- Opening Delimiter -

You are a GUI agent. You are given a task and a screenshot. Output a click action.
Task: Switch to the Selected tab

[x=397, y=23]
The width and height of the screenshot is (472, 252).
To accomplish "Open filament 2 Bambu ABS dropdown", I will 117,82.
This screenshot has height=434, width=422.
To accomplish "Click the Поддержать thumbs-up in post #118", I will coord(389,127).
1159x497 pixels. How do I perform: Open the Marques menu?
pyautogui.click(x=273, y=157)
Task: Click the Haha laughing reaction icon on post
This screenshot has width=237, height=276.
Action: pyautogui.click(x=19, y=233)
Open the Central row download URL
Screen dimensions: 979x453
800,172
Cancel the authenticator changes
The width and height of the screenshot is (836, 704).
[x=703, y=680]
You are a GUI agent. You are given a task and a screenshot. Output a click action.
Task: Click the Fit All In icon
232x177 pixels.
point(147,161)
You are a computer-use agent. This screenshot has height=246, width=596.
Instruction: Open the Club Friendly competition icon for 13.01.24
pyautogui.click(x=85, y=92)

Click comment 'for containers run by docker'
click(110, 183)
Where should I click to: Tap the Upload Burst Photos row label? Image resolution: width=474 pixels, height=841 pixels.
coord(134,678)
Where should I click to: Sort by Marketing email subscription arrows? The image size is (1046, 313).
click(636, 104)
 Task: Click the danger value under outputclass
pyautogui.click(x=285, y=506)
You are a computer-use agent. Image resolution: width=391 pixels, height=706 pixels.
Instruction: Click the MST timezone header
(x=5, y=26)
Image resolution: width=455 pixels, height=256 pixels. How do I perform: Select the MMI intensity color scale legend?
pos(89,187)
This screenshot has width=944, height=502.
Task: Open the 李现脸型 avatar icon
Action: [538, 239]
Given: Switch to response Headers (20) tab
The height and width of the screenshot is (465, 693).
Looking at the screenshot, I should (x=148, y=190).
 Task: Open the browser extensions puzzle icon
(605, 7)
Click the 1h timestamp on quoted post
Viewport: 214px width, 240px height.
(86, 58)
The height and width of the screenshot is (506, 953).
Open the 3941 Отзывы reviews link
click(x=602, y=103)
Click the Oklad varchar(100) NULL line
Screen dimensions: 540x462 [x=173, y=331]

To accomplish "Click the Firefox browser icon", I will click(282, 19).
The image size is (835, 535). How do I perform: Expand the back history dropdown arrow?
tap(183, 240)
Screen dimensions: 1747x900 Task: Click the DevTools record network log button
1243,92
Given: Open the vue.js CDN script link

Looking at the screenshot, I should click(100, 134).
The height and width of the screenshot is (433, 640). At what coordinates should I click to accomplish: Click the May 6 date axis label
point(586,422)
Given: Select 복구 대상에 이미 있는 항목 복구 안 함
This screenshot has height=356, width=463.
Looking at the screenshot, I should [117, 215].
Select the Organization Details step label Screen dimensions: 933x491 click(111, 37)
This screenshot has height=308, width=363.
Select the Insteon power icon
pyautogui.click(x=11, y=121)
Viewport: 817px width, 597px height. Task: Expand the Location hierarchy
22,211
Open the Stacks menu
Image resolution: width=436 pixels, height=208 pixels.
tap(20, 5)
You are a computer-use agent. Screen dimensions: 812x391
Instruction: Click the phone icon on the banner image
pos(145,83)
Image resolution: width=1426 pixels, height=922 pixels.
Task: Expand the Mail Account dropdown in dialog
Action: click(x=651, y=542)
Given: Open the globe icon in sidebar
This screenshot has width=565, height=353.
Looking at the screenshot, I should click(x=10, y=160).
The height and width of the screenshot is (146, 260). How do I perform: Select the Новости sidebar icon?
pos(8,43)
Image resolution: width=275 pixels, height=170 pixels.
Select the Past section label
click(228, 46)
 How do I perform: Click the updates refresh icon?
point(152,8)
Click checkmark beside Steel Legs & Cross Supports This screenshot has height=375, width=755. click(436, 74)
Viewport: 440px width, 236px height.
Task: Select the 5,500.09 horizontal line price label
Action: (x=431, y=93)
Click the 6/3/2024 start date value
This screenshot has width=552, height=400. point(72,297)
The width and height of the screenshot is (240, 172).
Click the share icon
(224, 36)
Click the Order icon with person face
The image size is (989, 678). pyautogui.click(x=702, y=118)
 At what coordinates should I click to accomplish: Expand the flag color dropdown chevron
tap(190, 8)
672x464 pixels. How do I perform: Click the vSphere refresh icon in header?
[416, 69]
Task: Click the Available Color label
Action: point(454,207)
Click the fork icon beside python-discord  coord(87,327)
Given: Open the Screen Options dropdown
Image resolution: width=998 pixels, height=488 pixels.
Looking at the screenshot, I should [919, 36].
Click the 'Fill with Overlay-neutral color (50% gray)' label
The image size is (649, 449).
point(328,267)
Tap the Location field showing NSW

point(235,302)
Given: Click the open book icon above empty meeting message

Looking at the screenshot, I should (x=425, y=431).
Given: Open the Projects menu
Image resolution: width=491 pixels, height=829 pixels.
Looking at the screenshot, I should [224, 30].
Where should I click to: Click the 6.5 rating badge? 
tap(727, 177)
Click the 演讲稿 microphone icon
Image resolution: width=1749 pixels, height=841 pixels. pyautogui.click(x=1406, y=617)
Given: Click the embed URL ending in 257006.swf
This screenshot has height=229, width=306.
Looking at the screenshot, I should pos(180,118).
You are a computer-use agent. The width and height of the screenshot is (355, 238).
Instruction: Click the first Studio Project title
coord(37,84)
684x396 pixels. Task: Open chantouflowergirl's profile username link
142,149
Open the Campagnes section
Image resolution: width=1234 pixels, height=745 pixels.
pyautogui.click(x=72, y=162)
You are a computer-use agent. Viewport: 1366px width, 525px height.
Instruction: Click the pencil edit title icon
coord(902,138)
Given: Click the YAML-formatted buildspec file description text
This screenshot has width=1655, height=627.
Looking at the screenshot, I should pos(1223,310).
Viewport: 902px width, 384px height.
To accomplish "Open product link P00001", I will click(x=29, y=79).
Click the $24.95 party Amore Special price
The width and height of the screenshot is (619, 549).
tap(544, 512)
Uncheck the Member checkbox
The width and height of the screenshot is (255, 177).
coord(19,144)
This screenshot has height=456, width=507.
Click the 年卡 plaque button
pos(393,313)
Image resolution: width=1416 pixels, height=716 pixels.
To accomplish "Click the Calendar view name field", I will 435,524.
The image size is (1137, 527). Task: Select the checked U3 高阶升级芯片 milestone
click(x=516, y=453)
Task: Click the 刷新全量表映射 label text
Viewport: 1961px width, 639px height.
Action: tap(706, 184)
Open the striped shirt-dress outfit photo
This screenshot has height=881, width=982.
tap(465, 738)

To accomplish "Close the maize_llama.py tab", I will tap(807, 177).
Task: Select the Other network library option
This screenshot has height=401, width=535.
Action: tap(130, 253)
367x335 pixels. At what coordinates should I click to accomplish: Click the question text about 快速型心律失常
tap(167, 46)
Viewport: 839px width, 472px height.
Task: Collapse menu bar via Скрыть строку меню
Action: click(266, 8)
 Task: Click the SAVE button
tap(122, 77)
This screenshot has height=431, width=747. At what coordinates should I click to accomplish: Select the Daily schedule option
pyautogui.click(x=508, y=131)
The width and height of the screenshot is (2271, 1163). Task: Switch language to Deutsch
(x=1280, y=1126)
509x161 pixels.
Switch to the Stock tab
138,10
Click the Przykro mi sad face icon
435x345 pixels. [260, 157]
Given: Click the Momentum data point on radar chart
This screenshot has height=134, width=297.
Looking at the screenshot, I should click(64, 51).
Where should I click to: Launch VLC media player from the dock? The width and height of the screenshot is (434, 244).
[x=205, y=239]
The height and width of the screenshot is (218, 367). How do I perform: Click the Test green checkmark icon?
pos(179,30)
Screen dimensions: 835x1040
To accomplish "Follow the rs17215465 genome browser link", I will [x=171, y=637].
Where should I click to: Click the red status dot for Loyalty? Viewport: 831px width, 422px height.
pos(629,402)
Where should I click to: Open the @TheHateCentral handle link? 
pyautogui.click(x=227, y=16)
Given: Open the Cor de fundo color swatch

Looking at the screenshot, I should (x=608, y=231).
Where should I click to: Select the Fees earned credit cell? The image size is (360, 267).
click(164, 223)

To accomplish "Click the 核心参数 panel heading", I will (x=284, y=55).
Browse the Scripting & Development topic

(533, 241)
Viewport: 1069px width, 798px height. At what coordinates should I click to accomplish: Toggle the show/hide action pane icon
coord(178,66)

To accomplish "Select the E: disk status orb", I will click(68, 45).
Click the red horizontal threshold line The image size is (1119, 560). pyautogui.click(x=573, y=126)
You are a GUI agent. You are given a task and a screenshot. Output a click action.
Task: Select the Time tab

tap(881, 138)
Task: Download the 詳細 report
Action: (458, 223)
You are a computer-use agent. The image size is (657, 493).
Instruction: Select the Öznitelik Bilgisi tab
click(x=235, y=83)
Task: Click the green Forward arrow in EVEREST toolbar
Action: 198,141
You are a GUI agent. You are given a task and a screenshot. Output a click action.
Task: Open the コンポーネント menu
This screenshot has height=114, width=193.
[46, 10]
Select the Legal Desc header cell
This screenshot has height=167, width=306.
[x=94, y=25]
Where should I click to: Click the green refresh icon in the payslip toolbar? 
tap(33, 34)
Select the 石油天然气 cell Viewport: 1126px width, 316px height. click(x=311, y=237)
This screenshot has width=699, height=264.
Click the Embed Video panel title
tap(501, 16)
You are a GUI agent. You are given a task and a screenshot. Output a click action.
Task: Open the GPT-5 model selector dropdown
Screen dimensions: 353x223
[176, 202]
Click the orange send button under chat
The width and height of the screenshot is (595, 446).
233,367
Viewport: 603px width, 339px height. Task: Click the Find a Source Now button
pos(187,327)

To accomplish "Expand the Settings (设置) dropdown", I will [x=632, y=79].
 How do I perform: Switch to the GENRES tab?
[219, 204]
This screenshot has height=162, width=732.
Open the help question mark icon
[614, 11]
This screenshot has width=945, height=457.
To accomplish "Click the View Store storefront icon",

- Closing Delimiter -

> _Exercise_: Whenever a line of the data includes the word "will", show that line in full.

> _Solution to this problem_:
To accomplish "Open filament 2 Bambu ABS dropdown", I will 117,82.
To accomplish "Click the Поддержать thumbs-up in post #118", I will coord(389,127).
To accomplish "Click the Firefox browser icon", I will click(282, 19).
To accomplish "Open product link P00001", I will click(x=29, y=79).
To accomplish "Click the Calendar view name field", I will 435,524.
To accomplish "Close the maize_llama.py tab", I will tap(807, 177).
To accomplish "Follow the rs17215465 genome browser link", I will [x=171, y=637].
To accomplish "Click the 核心参数 panel heading", I will (x=284, y=55).
To accomplish "Select the E: disk status orb", I will click(68, 45).
To accomplish "Expand the Settings (设置) dropdown", I will [x=632, y=79].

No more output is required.